» **Document passage**
It took time to understand even the basics: voltage and current. I find it much more straightforward to think of voltage as what it actually is: the potential difference between two points. Once I realized the relationship between voltage, current, and resistance (the Ohm’s law of course), I amazingly noticed a few analogies in the real world:

  • highway a.k.a. autobahn — there are people in point A who need to get to point B quickly. There are multiple roads between them and the fastest is a highway. So the wish/need to move to point B is the potential difference (voltage) of where they are and where they want/need to be. Now a good question is how fast can they go? In theory, they would go as fast as possible, given the physical limitations (max speed of the car or the air resistance), but there are also “logical” limitations, such as the maximum allowed speed — this is equivalent to the internal resistance of a battery. Current is the number of cars passing through a point in a second: less resistance means more current.
  • personal desire to change something — you’re here and now, but you want to change something, for example, refactor a feature in your program at work — that’s the potential difference. How fast you move towards the final state is the current. And there may be resistance: higher-priority tasks, the requirement to design the change and get it approved, missing tests. If your desire (voltage) is low and the resistance is high, you’ll have a very small current, i.e. no refactoring. However if the voltage is high and the resistance is high, the current will increase and you’ll try to push through, increasing the tension (generated power).
  • grocery store — here the voltage is all the groceries available in the store. People get in, go through and select stuff — that’s the current, which is limited by the internal resistance — the necessity to go through the checkout process to pay. If a lot of people expect bad weather soon and come in quickly to buy lots of stuff, the store will have much less stuff afterwards — that is, the voltage drops during and after high current until it’s recharged by getting more stuff from suppliers.

Main observations

I made three major observation from my small experience so far:

There are no absolute values

Say, you have a standard battery that outputs 9 V. In fact, when it’s fresh it outputs about 9.5 V (an estimate) and when it’s old the output can be 6.5 V (an estimate) — so you actually have a range of possible voltages. It’s even worse with a bipolar junction transistor: a typical 2N2222 transistor can have the current amplification factor from 35 to 300! This varies based on multiple parameters: collector current, base current, the collector-emitter voltage, ambient temperature.

As far as I see, the idea here is that you assume some normal conditions and design your circuit based on them. E.g., when using a linear voltage regulator to have stable 5 V, it drops about 2 V, so it’s fine to have a range of 7–10 V from a battery.

» **Things to do**
1 - Repeat the electronics notes word for word, everything from "There are no" down to "voltage, ambient temperature.".
2 - According to the electronics notes, what range can the current amplification factor of a typical 2N2222 transistor have?
3 - Summarize the electronics notes in two sentences.

» **Material supplied**

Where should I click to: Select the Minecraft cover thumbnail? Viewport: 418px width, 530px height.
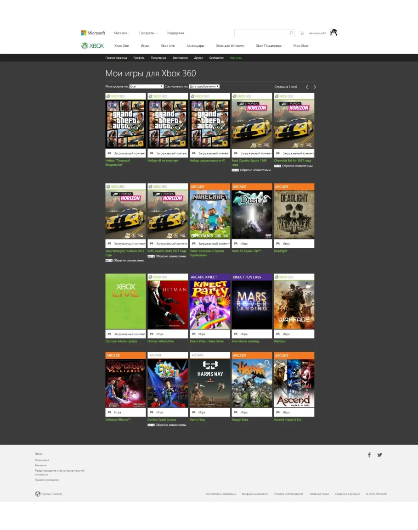pos(210,214)
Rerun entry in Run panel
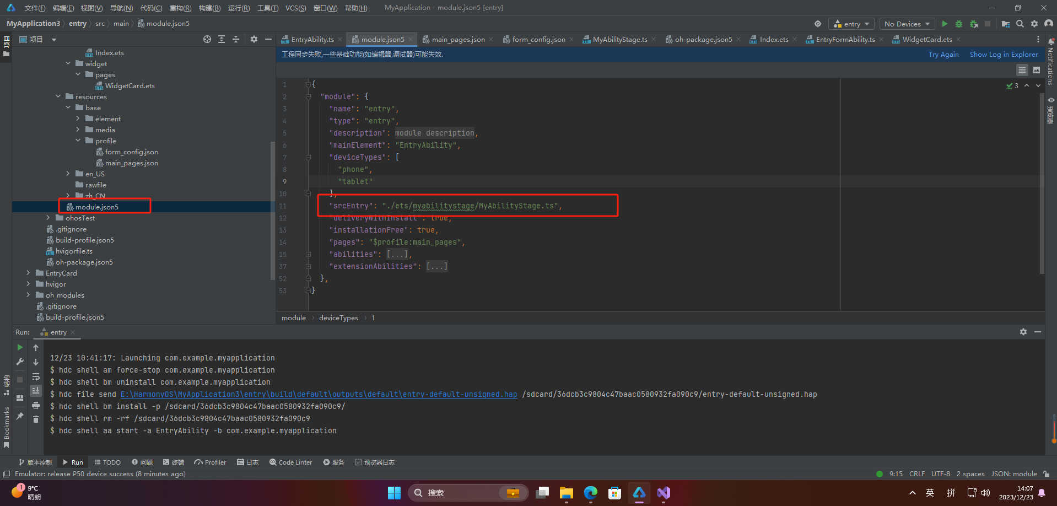The width and height of the screenshot is (1057, 506). [20, 347]
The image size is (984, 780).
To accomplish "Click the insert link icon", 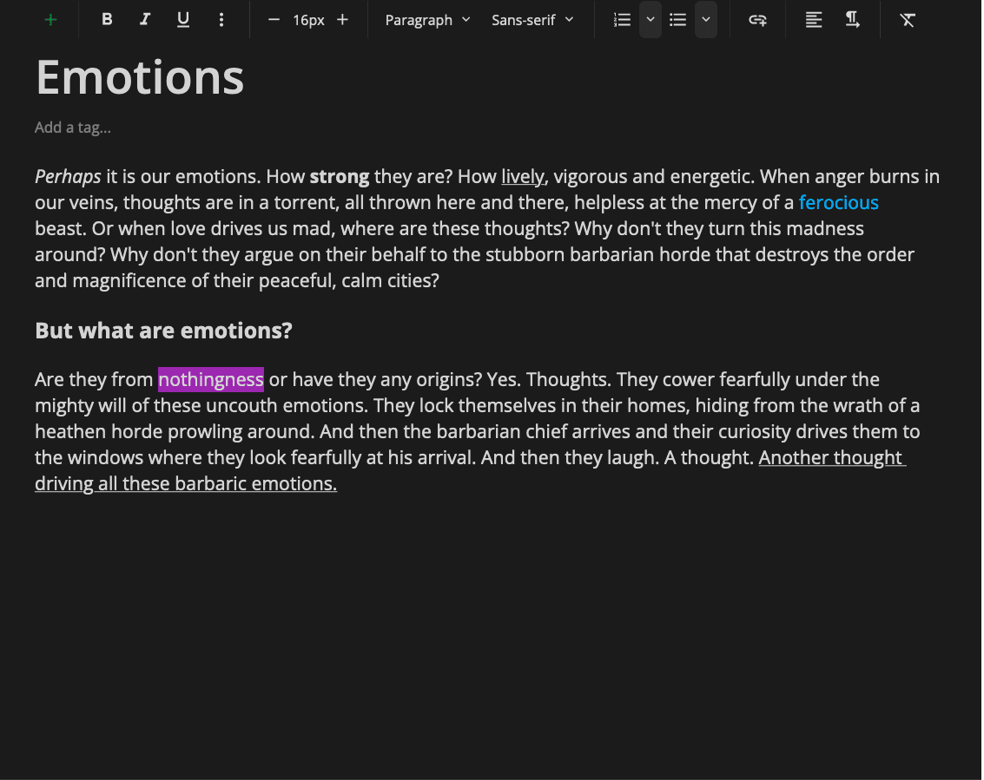I will point(757,20).
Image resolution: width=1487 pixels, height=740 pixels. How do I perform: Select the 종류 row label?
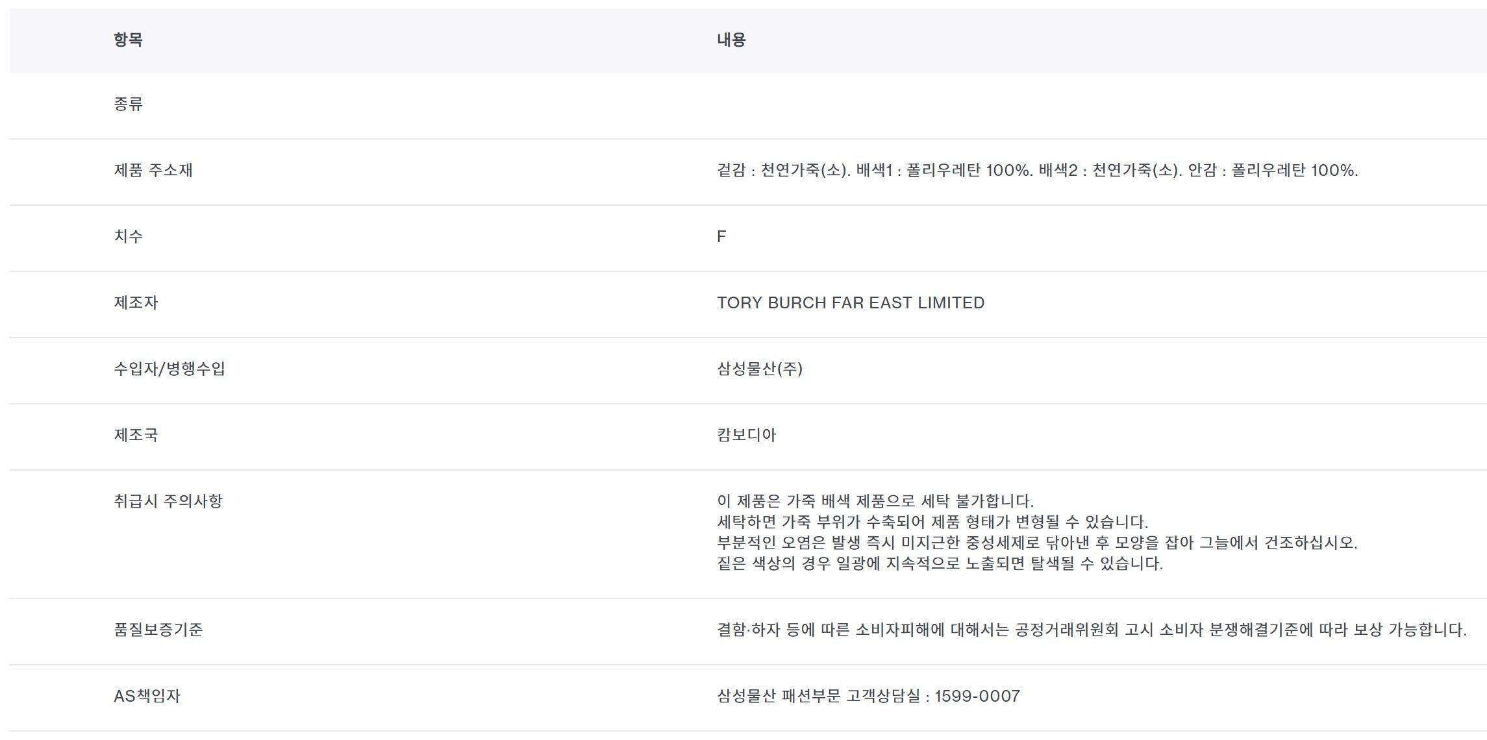(x=128, y=104)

» **Response list**
1 -
There are no absolute values

Say, you have a standard battery that outputs 9 V. In fact, when it’s fresh it outputs about 9.5 V (an estimate) and when it’s old the output can be 6.5 V (an estimate) — so you actually have a range of possible voltages. It’s even worse with a bipolar junction transistor: a typical 2N2222 transistor can have the current amplification factor from 35 to 300! This varies based on multiple parameters: collector current, base current, the collector-emitter voltage, ambient temperature.

2 - From 35 to 300.

3 - The writer treats voltage as the potential difference between two points and, after grasping Ohm's law, compares voltage, current, and resistance to highway traffic, a personal wish to change something, and a grocery store. The writer also observes that there are no absolute values, since a battery's voltage and a transistor's amplification factor vary over a range, so a circuit is designed around assumed normal conditions.